State, BP negotiating 2 years later
More than two years after the BP oil spill in the Gulf of Mexico, Louisiana Attorney General James "Buddy" Caldwell said federal and state lawyers are still in negotiations with British Petroleum over how much the company should pay for the damage caused by the spill.
Caldwell's bullpen of attorneys has faced hurdles in their quest to make sure Louisiana gets its share of the money.
"The governor (Bobby Jindal) sent an offer to BP's attorneys for $388 million," Caldwell said. "I took exactly the same information the governor's attorneys used and came up with $2.6 billion ... guess who we're going with?"
Caldwell's office began legal work with a $15 million BP budget.

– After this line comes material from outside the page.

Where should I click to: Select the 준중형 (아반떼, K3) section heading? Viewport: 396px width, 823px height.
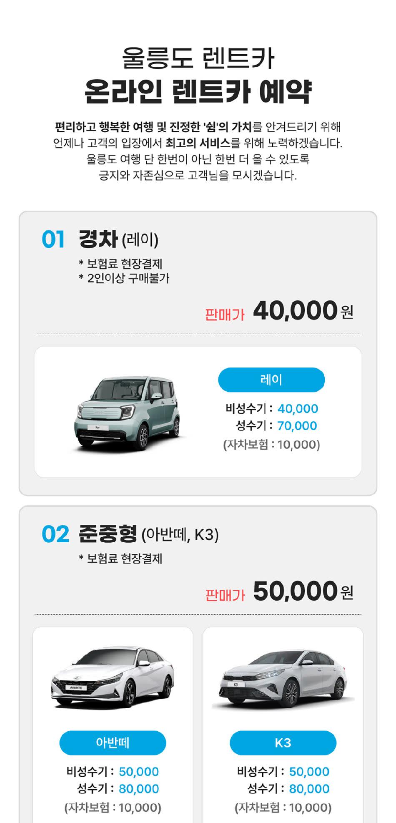coord(148,534)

"The governor took our money out of the state budget," Caldwell said. "But we got it put back in, so we ended up getting our money."
Caldwell spent $7 million on attorneys.
"The governor, to his credit, initially diverted $10 million of BP money so we could get started in litigation," he said. "That's a big benefit for us. We've only spent $7 million of it. The governor's office spent $4 million for us by dragging us into something we told them not to get into, which is the limitational liability proceedings."
Caldwell said the idea was to keep the state from paying for litigation fees for whch BP should be liable.
"We did not want to come into that because we instructed them it would cost us money that BP is absolutely liable to us for," Caldwell said. "Why should we get in and be subject to discovery? What did it do? It cost us $4 million, just like I said it would do."
Caldwell said, according to BP's statements, the company has spent $2.1 billion in attorney's fees alone.
"The main thing we get out of it, is to get back the money the state has spent and to get BP out of the business of fooling with the Attorney General's office," Caldwell said.
Louisiana has 661 miles of coastline that has been contaminated with heavy to medium oil.
"All the rest of the coastline has tar balls," he said.
In addition to Louisiana, coastal land in Florida, Texas, Alabama and Mississippi suffered from the spill. The case is in federal court.
"All claims related to the oil spill are consolidated in federal court, regardless of the state you're in," Caldwell said. "BP offered $800 million total to all five states. Our environmental damage in Louisiana alone is probably $30 to 50 million."
Last week, Caldwell said he asked the judge to set a trial date for Louisiana's 2010 economic losses.
"Just let me try that in front of a jury," the AG said. "The judge is considering it. This is a major move for Louisiana."